Enquanto recebia o salário pago pelo povo, Eduardo articulava nos bastidores de Washington, ao lado da extrema-direita de Donald Trump, para tentar sabotar e interferir no julgamento que justamente condenou seu pai pela trama golpista. O plano era claro: usar o peso de sanções estrangeiras e ataques aos ministros da Corte para blindar a família de seus crimes e escapar da lei. Uma afronta direta à soberania nacional promovida por quem sempre encheu a boca para falar em "patriotismo".
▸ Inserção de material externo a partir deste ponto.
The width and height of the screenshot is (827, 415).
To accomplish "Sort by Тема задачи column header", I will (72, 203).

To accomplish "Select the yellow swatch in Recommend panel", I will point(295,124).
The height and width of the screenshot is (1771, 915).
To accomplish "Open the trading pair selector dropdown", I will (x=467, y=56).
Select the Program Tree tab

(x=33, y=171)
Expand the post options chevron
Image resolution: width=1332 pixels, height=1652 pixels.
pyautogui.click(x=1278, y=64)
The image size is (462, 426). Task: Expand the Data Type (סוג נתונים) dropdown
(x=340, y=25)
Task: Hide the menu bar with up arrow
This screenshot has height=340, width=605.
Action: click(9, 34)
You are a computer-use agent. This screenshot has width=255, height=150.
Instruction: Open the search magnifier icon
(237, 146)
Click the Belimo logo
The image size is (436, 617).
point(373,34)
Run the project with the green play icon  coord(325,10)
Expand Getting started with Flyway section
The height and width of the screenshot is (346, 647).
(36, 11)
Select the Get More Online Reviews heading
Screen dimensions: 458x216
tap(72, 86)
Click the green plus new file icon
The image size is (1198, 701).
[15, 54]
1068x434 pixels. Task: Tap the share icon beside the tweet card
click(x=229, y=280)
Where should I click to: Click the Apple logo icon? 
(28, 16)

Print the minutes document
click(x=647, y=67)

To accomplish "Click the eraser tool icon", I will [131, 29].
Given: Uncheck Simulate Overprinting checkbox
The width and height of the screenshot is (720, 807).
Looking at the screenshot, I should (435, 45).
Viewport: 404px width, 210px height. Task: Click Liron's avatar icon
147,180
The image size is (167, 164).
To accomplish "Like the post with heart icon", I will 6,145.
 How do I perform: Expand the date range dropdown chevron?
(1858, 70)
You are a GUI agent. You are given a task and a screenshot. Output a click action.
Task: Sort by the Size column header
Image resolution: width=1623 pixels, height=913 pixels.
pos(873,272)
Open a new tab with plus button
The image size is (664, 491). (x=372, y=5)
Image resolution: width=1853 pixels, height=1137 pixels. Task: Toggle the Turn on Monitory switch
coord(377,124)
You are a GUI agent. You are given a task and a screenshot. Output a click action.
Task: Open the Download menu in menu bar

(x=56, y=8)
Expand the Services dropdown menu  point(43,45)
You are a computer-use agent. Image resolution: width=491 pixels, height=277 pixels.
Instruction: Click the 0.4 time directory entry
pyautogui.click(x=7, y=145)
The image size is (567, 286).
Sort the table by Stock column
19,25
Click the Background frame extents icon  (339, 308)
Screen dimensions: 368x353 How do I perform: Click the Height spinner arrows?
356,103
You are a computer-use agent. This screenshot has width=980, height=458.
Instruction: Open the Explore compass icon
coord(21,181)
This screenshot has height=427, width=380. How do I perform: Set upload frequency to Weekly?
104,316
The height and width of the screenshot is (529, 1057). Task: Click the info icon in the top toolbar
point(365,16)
Essa condenação histórica, que também cassa seus direitos políticos por oito anos e o afasta de cargos públicos, deixa uma lição clara: o Brasil não aceita mais falsos patriotas que, na verdade, se comportam como verdadeiros traidores da pátria. Que a decisão do STF seja o início da prestação de contas definitiva com a democracia. A Justiça foi feita!